She called to make an appointment. Mother Martha was on the road, as she often was, going to a convention, and so it was a week or so before she could see Marion. During that week, the point of her question sharpened. It began to wake her up at night, like a stone hidden in the mattress of her soft bed.

Finally, Marion went back again to the funeral service in her old prayer book. It came after “Communion of the Sick” and was called, shockingly, “Burial of the Dead,” as though to be read at the raw edge of an open grave rather than in the sanctuary of a church. How brutal the past must have been, with its endless early deaths and farmyard burials. Then it occurred to her that her vision was somehow connected to muddy shoes and the smell of upturned clods. This time she read the whole service.

On the day of her appointment, she dressed with care – her belief was eccentric and so she wouldn’t strike that note – and dug the prayer book into the bottom of her purse, hiding it like a grenade.

The wind was blowing when she drove up to the pretty little church, so like its neighbors, with their neatly-painted exteriors and trim yards. All sunbelt communities, Marion thought, probably shared this neatness, these pastels. She’d thought, years ago, when she moved from the East, that her new home might provide her with a link to indigenous life; she’d read extensively about the local tribes and their spiritual practices – dances, sweat lodges, all that – but her attempts to attend their ceremonies and learn something from their closed faces had faltered. There was no nourishment, for her, there. Instead, the church of her childhood, long discarded, even scorned, had returned to her like a forgotten habit, harmless, even benign.

She parked her hybrid and walked in a gale of desert wind to the front door of the church, wide and white, like the entrance of a small hotel. The wind held the door closed and she wrenched at it fiercely, feeling, again, the sharp point that had been waking her in the night. Opened, the door flew out of her hand and crashed against the outside wall, and she was swept in on a torrent of chilly air.

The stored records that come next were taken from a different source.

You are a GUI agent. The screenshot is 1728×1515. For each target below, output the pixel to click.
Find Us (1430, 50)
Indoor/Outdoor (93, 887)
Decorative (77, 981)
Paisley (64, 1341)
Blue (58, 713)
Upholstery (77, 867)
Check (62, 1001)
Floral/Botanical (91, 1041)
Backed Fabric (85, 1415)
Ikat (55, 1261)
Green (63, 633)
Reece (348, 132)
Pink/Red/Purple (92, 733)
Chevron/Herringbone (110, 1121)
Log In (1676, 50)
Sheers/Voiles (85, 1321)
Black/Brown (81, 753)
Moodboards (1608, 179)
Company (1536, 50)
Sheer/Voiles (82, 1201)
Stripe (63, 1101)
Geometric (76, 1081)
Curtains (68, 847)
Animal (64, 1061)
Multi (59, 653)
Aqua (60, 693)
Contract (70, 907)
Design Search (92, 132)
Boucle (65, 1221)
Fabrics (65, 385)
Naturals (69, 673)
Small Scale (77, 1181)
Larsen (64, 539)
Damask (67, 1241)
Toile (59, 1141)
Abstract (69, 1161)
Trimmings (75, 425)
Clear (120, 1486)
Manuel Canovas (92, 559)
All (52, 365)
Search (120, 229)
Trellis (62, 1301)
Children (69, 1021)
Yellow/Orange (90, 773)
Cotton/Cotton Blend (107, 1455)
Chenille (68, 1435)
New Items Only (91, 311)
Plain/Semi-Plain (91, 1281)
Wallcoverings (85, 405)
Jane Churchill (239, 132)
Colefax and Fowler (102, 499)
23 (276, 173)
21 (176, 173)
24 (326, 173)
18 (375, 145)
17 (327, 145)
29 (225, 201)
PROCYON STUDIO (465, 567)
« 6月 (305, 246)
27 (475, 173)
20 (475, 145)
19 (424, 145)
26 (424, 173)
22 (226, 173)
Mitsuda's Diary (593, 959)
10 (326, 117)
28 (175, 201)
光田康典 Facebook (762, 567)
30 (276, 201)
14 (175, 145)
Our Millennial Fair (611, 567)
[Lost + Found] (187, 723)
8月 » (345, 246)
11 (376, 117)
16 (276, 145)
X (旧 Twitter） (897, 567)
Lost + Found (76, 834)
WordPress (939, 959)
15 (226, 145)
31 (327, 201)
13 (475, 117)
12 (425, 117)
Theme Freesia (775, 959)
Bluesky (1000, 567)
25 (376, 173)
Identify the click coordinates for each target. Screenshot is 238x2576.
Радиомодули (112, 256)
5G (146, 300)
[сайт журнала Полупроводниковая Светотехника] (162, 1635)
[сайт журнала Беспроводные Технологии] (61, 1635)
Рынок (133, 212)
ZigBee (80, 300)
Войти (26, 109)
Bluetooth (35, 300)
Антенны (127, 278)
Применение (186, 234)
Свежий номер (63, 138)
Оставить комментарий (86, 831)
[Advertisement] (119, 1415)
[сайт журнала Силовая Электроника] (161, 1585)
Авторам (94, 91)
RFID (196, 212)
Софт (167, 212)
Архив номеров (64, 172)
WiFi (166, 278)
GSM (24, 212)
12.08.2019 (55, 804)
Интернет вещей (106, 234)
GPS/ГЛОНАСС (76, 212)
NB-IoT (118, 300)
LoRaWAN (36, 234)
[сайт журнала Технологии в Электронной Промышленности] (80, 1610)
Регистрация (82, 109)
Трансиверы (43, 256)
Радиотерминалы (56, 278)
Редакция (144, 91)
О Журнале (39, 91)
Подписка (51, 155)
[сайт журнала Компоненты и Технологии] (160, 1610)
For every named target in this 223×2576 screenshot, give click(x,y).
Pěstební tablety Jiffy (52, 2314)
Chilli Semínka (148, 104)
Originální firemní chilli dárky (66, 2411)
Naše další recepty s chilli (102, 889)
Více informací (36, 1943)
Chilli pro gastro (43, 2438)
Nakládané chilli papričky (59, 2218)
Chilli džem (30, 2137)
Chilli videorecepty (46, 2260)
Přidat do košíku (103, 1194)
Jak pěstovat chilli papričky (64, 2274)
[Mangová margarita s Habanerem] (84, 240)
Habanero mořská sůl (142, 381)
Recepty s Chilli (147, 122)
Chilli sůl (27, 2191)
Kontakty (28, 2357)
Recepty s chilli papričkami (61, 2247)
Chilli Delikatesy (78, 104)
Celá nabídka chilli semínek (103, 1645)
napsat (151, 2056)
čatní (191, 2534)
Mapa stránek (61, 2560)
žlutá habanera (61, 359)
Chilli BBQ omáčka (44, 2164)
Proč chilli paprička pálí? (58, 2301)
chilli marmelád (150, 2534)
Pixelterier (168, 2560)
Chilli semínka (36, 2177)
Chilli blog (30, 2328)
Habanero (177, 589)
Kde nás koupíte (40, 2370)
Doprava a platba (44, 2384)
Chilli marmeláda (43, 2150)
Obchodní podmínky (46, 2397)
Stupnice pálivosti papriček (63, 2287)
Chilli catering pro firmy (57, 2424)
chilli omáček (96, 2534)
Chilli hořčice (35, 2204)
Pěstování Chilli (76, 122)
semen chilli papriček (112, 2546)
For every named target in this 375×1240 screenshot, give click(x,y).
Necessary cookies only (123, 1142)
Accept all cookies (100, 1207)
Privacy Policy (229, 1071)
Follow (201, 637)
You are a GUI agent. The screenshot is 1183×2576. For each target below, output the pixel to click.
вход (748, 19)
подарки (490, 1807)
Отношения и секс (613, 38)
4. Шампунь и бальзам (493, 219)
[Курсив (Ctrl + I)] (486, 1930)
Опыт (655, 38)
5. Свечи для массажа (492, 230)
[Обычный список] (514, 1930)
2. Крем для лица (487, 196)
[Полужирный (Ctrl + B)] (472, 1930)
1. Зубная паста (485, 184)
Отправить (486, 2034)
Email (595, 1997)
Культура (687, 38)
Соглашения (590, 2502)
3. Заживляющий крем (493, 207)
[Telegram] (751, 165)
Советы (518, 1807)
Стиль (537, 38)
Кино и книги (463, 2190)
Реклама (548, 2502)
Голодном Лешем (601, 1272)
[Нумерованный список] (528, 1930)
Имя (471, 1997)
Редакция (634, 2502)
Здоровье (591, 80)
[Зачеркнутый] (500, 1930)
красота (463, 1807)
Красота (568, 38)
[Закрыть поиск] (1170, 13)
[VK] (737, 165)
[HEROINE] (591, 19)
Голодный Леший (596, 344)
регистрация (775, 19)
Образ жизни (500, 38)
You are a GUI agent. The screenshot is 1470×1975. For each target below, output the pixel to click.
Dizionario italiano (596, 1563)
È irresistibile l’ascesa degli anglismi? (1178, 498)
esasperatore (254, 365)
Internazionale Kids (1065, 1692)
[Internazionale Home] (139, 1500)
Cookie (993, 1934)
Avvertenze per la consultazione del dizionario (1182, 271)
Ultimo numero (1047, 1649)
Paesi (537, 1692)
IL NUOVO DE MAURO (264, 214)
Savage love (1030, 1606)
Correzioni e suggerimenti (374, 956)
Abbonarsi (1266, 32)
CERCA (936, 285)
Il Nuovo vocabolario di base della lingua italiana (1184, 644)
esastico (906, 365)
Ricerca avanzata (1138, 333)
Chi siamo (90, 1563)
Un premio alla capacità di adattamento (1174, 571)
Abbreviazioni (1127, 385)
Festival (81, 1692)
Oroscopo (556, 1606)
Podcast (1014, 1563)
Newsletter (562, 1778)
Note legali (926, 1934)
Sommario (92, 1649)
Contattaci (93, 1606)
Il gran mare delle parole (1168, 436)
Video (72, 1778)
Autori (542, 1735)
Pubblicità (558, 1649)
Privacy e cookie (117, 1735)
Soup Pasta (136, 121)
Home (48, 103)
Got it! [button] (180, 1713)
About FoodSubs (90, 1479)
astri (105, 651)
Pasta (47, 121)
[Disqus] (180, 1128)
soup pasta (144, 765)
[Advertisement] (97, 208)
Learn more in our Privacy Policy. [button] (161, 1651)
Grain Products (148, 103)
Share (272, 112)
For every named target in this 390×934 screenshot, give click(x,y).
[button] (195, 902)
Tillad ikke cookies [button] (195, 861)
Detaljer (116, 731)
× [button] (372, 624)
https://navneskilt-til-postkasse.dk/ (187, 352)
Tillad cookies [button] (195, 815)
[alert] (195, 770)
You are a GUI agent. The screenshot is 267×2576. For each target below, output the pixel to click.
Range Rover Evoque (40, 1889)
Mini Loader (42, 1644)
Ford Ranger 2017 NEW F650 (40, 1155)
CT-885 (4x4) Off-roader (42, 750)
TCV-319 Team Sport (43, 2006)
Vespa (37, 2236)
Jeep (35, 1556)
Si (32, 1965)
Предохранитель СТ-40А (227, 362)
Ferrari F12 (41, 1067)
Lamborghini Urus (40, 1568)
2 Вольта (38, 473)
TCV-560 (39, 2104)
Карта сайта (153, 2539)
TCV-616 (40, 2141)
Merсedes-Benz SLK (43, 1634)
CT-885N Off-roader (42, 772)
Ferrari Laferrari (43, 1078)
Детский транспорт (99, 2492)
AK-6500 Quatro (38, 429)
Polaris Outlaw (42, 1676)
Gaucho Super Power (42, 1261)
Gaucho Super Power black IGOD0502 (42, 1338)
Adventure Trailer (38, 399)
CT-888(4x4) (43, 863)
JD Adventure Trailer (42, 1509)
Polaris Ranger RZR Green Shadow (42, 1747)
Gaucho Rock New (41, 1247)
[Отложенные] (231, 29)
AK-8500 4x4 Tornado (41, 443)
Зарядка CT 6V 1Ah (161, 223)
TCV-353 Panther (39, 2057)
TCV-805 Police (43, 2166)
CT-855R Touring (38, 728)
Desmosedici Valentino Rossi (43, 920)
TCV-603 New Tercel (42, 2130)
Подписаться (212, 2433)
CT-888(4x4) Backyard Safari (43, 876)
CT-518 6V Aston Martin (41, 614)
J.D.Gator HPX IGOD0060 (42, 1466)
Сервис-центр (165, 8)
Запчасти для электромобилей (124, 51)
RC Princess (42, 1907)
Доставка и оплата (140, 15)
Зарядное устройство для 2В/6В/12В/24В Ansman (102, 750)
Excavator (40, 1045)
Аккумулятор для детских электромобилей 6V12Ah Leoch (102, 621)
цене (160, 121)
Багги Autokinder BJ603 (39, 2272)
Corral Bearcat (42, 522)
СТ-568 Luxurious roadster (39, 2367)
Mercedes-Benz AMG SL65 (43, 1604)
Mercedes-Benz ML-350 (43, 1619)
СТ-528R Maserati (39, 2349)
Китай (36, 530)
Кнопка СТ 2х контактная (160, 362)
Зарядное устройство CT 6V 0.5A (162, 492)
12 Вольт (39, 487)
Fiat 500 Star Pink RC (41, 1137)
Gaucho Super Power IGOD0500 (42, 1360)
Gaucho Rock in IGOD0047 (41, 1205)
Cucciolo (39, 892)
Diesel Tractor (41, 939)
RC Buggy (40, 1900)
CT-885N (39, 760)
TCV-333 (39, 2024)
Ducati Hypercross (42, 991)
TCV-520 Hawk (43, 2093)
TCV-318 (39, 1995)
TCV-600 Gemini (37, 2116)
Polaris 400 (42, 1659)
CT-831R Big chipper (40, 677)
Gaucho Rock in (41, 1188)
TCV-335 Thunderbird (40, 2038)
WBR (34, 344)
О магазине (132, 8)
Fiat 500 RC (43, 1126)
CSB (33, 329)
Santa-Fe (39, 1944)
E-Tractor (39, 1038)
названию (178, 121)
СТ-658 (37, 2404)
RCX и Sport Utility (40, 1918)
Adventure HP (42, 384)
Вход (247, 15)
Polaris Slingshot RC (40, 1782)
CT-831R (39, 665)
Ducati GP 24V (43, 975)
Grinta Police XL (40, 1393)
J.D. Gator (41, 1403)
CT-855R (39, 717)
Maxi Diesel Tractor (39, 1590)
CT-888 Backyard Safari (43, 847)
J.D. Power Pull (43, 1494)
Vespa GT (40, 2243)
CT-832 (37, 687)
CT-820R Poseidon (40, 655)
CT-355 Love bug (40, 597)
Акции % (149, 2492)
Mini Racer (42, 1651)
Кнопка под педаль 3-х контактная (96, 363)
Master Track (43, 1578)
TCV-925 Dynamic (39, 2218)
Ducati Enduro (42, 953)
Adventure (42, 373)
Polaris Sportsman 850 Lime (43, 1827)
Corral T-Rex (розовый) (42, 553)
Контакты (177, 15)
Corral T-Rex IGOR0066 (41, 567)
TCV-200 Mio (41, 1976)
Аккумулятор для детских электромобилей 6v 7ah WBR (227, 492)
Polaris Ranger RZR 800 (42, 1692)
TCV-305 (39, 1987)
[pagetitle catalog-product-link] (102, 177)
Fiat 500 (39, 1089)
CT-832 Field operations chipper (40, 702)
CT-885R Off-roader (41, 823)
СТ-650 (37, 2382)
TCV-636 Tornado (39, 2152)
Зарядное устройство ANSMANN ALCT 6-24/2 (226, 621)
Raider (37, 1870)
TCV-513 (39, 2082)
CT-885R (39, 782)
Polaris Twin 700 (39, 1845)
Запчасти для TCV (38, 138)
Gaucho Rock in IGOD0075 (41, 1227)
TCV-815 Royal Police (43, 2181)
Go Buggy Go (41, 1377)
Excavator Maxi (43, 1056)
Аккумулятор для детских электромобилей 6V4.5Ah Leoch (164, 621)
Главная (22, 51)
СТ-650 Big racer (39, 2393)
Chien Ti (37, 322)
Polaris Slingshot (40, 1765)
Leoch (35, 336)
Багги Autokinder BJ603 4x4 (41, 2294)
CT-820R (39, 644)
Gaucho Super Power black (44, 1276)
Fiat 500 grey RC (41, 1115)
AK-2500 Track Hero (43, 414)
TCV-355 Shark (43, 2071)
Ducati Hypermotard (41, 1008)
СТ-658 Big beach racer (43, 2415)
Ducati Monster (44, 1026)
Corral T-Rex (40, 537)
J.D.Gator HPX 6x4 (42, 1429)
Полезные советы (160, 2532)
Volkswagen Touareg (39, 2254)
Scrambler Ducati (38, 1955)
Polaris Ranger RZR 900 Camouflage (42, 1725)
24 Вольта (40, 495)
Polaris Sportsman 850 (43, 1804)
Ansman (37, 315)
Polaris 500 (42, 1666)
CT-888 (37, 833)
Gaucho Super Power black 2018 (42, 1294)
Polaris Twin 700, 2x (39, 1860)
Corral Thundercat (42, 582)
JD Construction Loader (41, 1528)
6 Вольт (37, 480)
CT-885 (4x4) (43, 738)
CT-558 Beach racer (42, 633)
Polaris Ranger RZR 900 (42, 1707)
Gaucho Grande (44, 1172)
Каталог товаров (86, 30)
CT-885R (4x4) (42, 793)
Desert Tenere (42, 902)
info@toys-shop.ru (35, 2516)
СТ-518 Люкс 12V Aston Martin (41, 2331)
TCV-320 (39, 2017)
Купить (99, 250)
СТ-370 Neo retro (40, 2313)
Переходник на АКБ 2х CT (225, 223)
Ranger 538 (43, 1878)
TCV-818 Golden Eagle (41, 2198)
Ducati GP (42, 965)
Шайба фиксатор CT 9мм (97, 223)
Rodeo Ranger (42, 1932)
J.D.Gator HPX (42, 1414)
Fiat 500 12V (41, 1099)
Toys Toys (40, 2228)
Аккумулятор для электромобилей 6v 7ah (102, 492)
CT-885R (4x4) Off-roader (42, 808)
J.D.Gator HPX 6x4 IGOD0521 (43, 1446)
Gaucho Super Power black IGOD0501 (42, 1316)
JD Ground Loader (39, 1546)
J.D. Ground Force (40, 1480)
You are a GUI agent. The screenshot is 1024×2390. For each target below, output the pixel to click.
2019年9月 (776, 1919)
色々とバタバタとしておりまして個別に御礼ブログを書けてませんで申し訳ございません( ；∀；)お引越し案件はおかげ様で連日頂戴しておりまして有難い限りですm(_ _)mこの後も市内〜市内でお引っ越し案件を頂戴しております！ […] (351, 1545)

When she was finally able to close the door, the stillness of the hall that connected the church and the parish house confounded her. She realized she’d never been in the building on a weekday and might have imagined that it ceased to exist after the service on Sunday. The busy life of the community had never interested her, although she heard the announcements about prayer shawl ministries and housing for the needy; the news, if it was news, slid off while she waited for the next hymn – she loved to sing, loved if she had dared to admit it the sound of her high soprano, embroidering the more earthbound tones of the people around her.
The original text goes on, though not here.